- [GIVEN REQUEST]: Copy the data from the line with "This screenshot has" up to and including the line with "[x=1145, y=201]", swapping "surname" for "last name" and changing nothing else. Leave the pictures out.

- [SOURCE RECORDS]:
####################
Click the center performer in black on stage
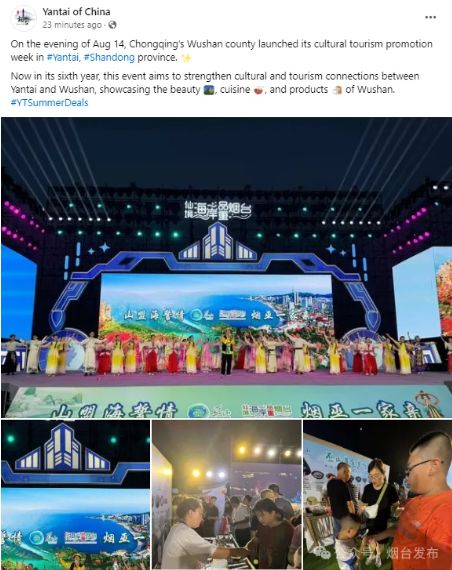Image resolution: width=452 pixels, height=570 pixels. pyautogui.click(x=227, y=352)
####################
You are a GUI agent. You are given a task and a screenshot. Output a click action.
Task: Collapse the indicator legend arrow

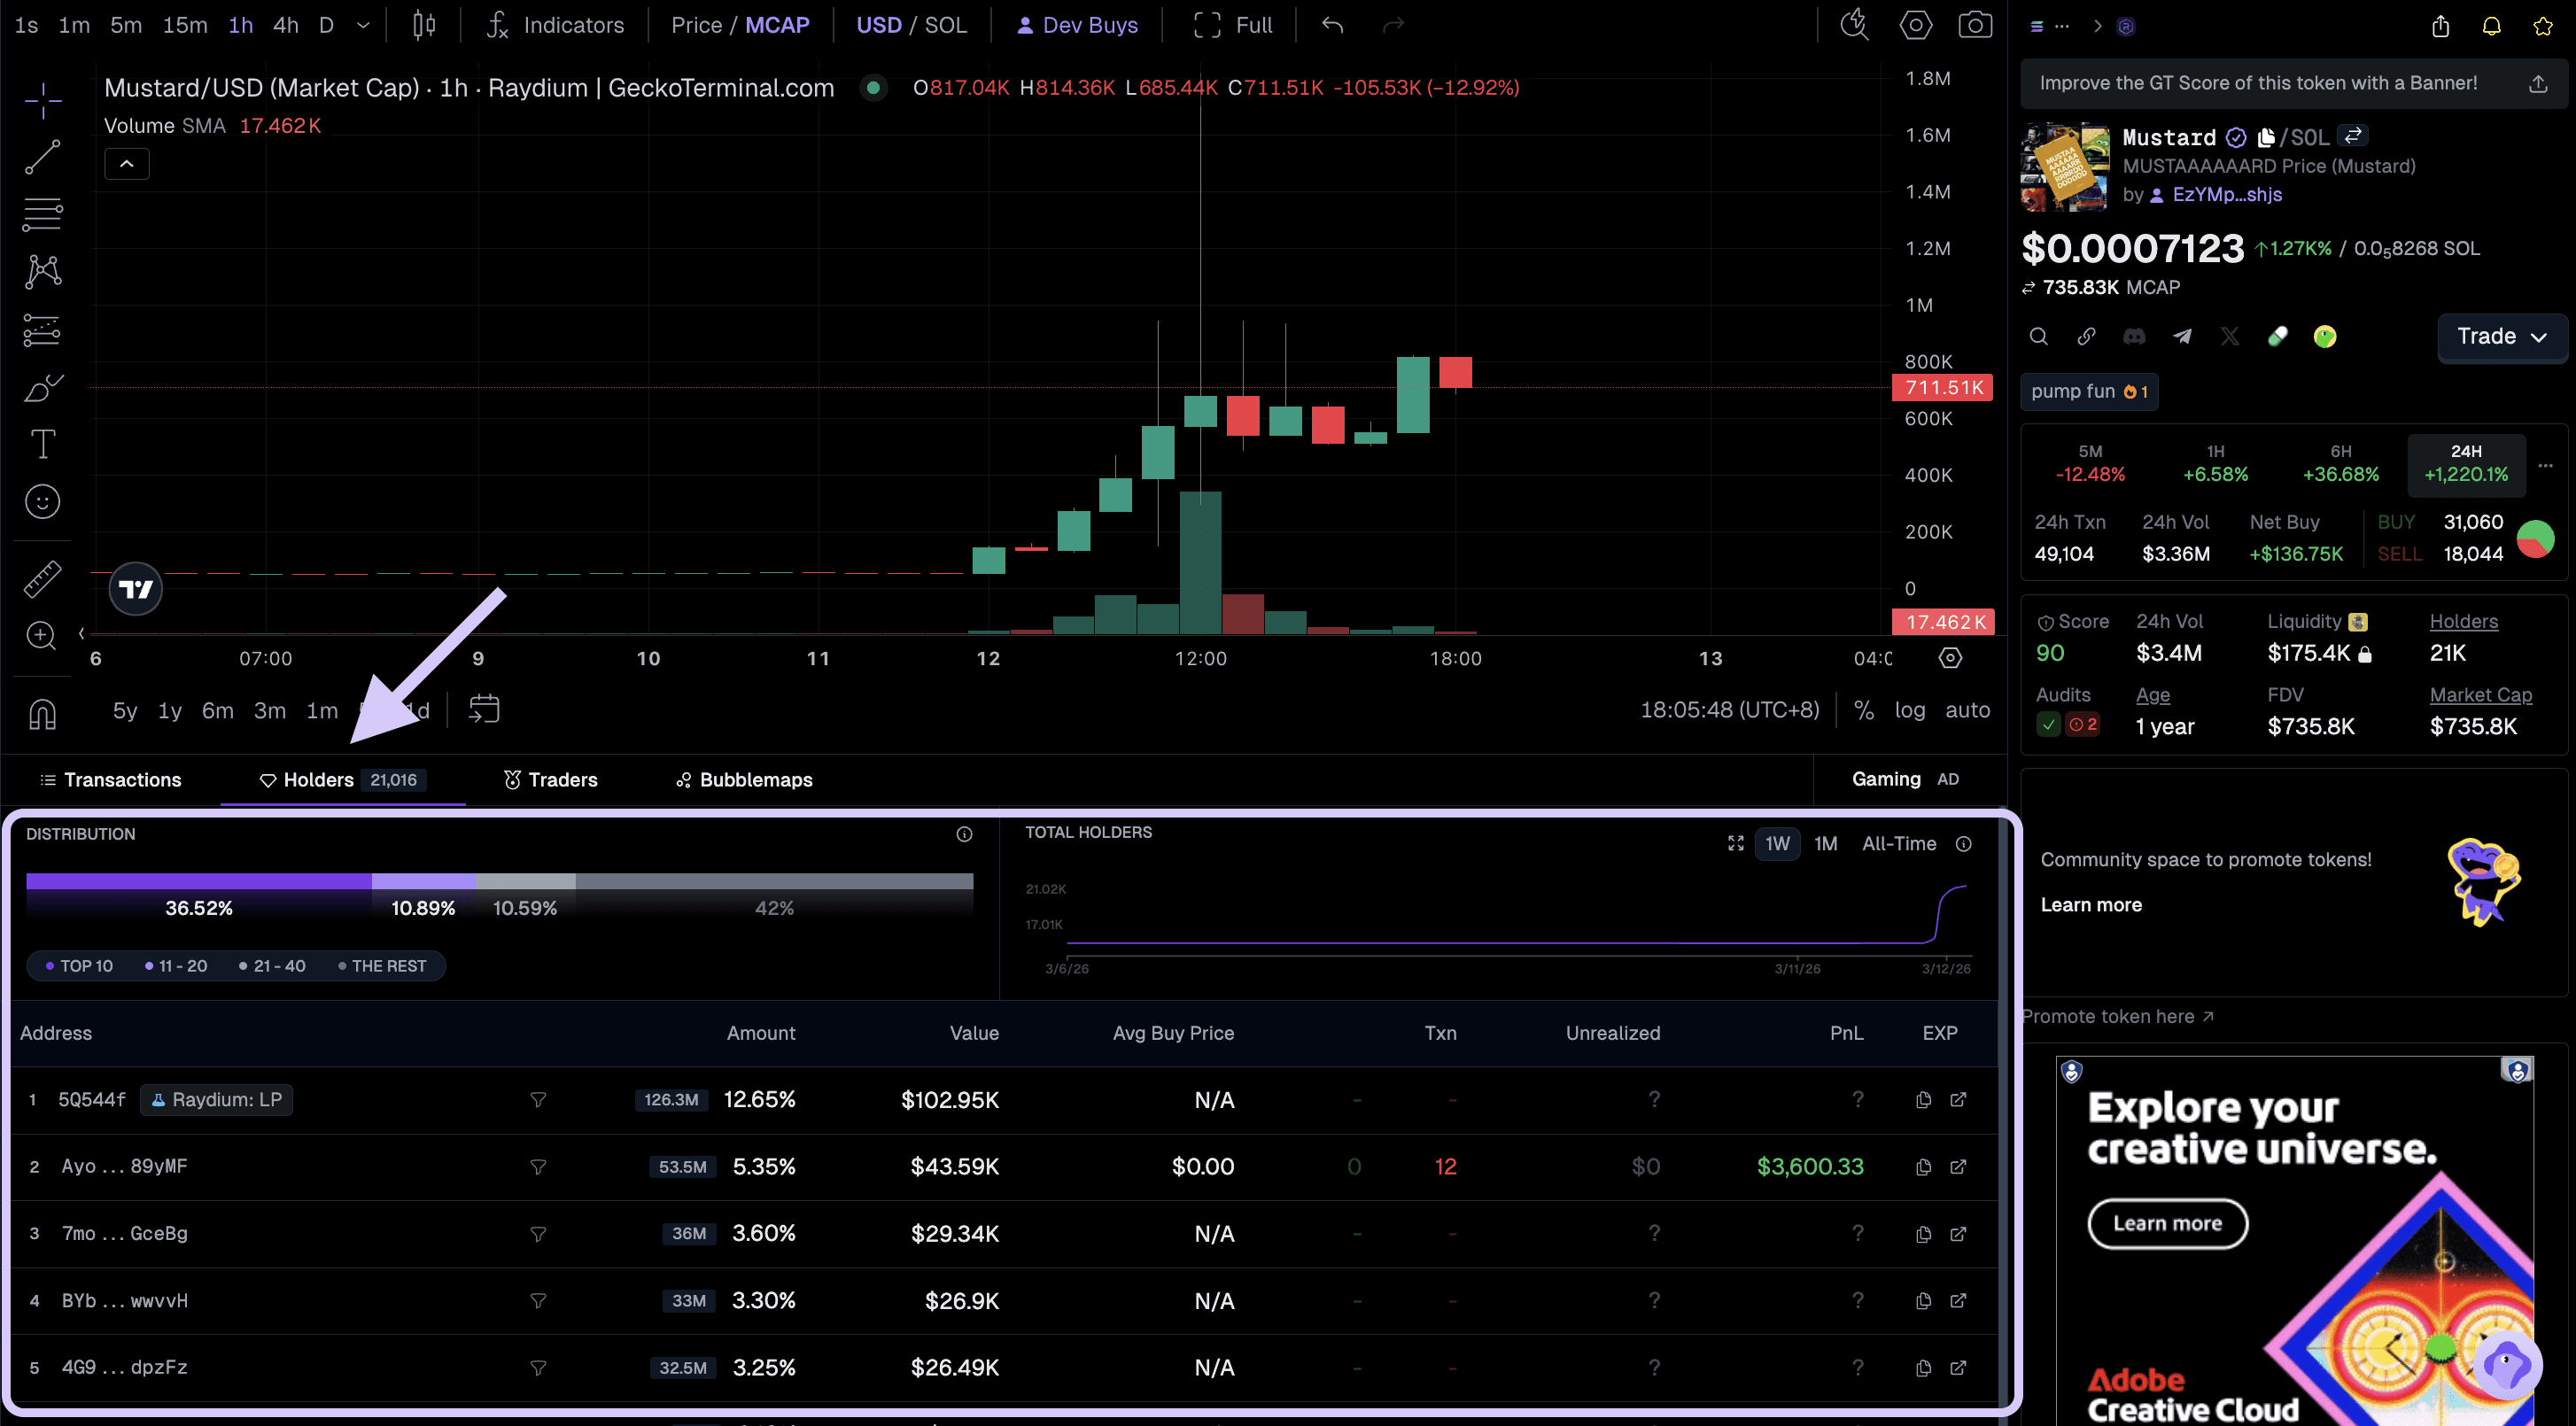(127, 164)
####################
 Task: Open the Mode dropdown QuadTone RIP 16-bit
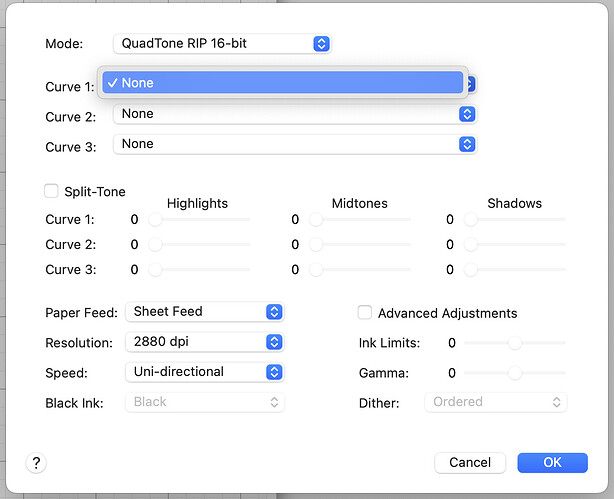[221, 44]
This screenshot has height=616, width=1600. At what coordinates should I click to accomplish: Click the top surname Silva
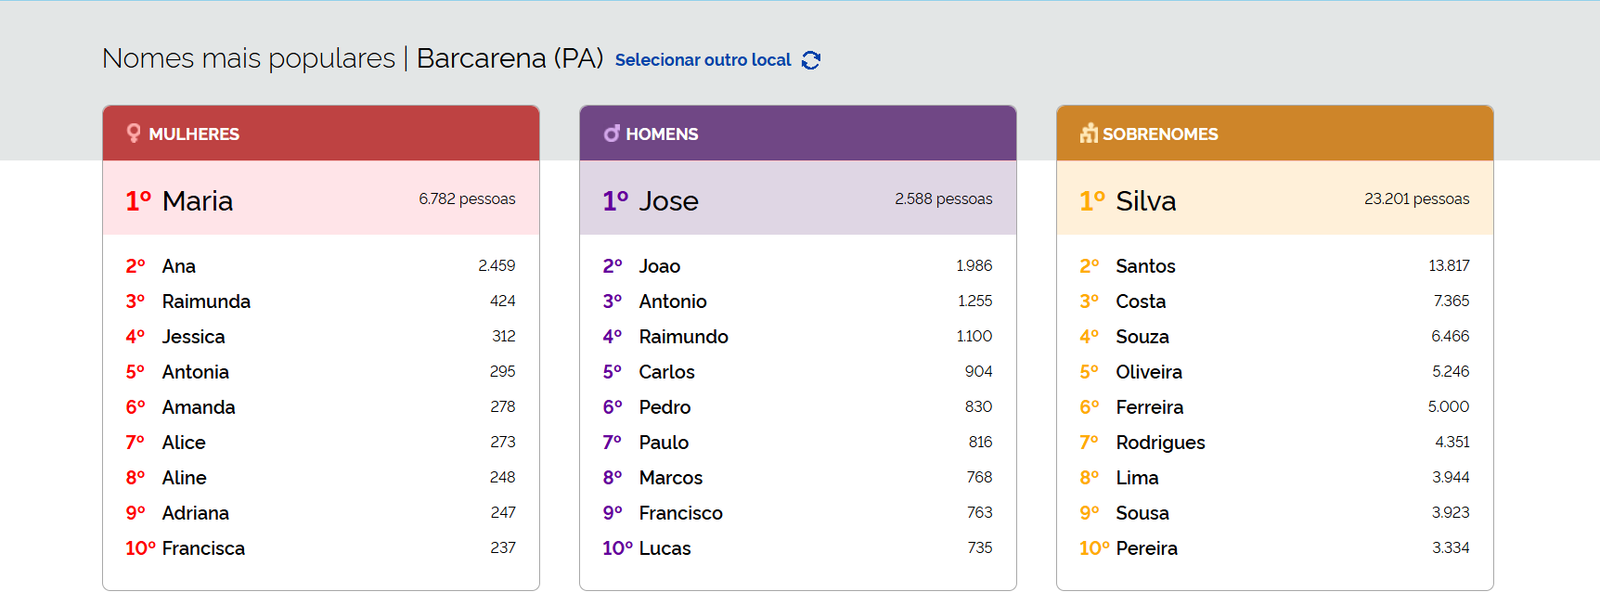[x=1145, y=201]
####################
- [RESPONSE]:
This screenshot has height=616, width=1600. At what coordinates should I click to accomplish: Click the top last name Silva
[x=1145, y=201]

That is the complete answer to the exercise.